#### Task inputs
========
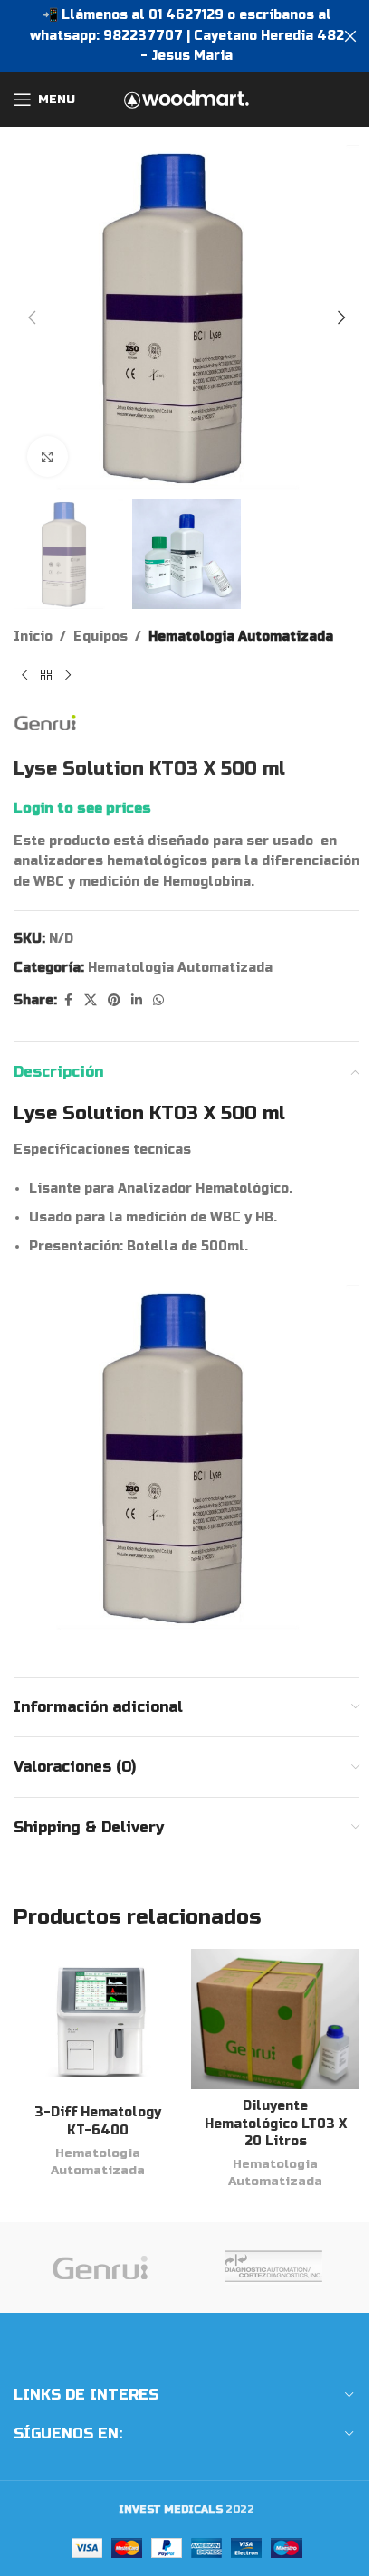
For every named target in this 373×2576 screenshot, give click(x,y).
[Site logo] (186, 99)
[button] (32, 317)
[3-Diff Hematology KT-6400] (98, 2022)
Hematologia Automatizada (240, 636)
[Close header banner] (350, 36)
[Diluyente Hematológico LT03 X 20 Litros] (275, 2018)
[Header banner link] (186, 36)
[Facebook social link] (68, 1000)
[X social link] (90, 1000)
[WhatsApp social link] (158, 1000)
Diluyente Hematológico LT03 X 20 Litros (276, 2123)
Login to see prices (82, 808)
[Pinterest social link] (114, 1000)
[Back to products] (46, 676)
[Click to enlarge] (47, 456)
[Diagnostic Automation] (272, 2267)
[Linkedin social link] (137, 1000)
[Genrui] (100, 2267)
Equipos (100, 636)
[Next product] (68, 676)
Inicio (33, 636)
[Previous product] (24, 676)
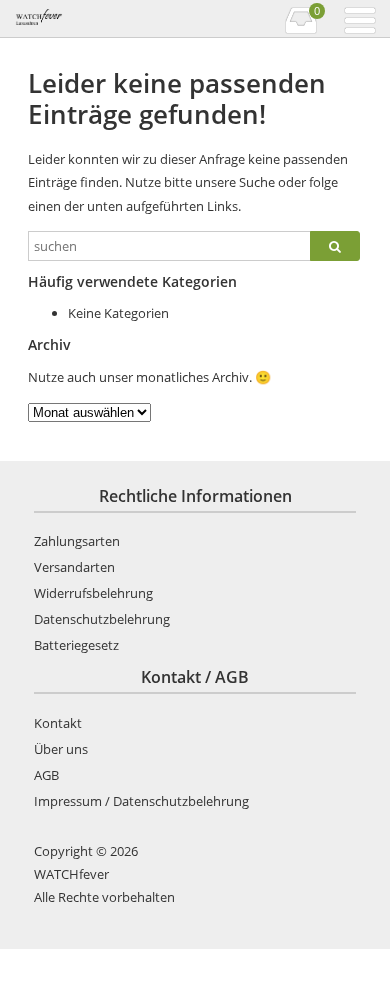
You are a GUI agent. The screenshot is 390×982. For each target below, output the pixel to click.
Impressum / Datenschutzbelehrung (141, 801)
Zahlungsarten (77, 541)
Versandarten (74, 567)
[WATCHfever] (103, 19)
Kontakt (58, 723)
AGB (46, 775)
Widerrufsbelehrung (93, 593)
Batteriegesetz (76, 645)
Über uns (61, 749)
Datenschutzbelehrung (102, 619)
========
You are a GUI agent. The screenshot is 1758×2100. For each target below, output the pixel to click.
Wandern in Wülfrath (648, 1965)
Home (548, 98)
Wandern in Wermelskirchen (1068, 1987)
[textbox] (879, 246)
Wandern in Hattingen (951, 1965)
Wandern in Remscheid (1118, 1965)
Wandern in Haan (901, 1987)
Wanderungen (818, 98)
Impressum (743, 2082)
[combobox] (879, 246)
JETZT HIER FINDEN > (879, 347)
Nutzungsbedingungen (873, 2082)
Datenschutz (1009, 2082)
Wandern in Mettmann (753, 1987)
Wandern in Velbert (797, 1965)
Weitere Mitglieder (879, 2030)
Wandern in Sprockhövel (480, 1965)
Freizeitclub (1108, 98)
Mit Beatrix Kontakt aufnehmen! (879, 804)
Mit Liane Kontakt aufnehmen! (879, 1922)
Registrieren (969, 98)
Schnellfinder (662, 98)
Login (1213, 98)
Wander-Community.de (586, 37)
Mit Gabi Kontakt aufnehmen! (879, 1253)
========
#### Work order
Above are the records; copy exactly the lines from the line with "AGB (46, 775)" through the line with "Datenschutzbelehrung (102, 619)", both included.

#### Answer section
AGB (46, 775)
Widerrufsbelehrung (93, 593)
Batteriegesetz (76, 645)
Über uns (61, 749)
Datenschutzbelehrung (102, 619)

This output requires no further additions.